An idealist politician turned aesthete, Jackson was once a driving figure in the League of Nations. Now, financing his club venture on a lucky horse race bet, he also may be the unwitting dupe of an enigmatic Japanese official, Matsuda (Sanada). Matsuda, who becomes his prime confidante about the White Countess, is described by others as a menacing fore runner of the Japanese army.
Though it doesn't derive from a novel, "The White Countess" has novelistic richness, ending with a great dramatic set-piece: a portrait of Shanghai in chaos as the Japanese armies take over.
All these emotional subtleties are carefully revealed; the acting is wonderful. Ivory has a great touch with sophisticated, theatrically expert casts, just as Merchant was an immaculate period producer, and "Countess" shows both men at their best. It also gives Fiennes another great 2005 showcase (after "The Constant Gardener" and "Harry Potter and the Goblet of Fire"), while eliciting a genuine sentimental thrill by bringing together the Redgrave women. As Matsuda, Sanada projects a quiet menace that, suddenly and startlingly, reverses itself.
The Merchant-Ivory oeuvre, which began with 1963's "The Householder," developed one of the world cinema's most recognizable styles: realistic and idealized, deeply psychological and throbbing with romance. Their early films were shot in India, and the one picture they seemed born to make -- an adaptation of E.M. Forster's "A Passage to India" -- eluded them when it was directed in 1984 by David Lean. But in 1986, they adapted another Forster novel, "A Room With a View," and its surprise success ignited their later career -- which foundered after 1993 with some preachy sexual-politics biographies ("Jefferson in Paris" and "Surviving Picasso") and that sometime stumbling block for adapters, Henry James ("The Golden Bowl").
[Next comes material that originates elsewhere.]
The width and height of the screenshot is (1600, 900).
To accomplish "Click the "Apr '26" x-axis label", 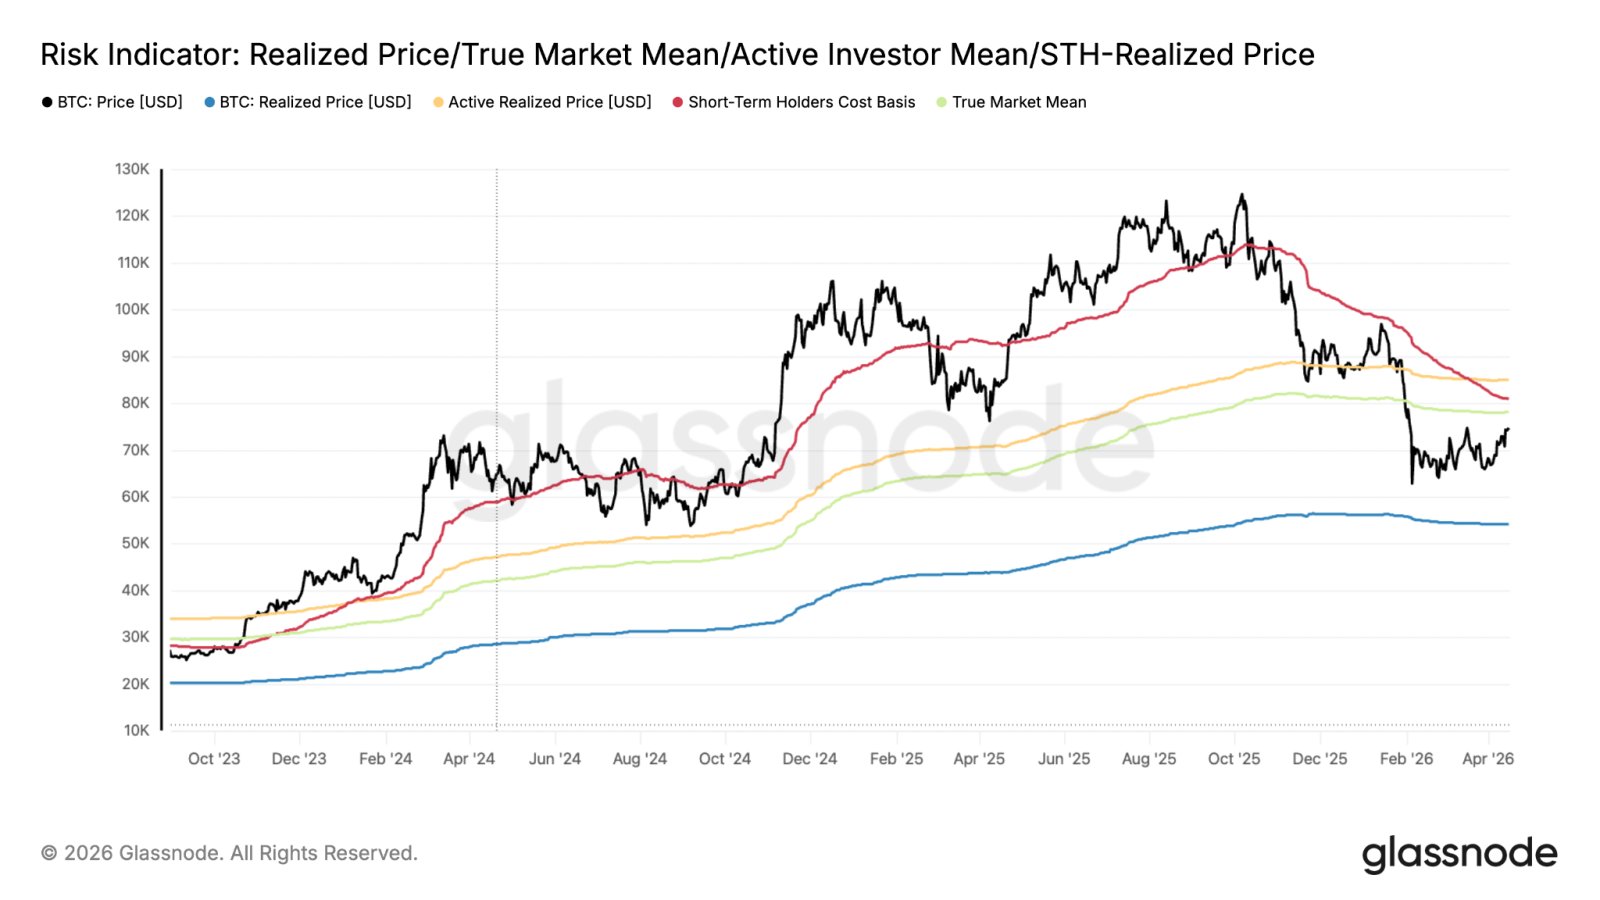I will coord(1488,759).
"The White Countess" is a return to what they did best. It reveals again that mix of Western and Asian cultures that also informed their work, most obviously in their early years. It's a very classy, finely made film, and, as one watches it -- particularly those last sweeping scenes of political turbulence and escape -- one feels both pain at their parting and grateful for what, together, they achieved.
`The White Countess'
Directed by James Ivory; written by Kazuo Ishiguro; photographed by Christopher Doyle; edited by John David Allen; production designed by Andrew Sanders; music by Richard Robbins; produced by Ismail Merchant. A Sony Pictures Classics release; opens Wednesday. Running time: 2:15. MPAA rating: PG-13 (for some violent images and thematic content).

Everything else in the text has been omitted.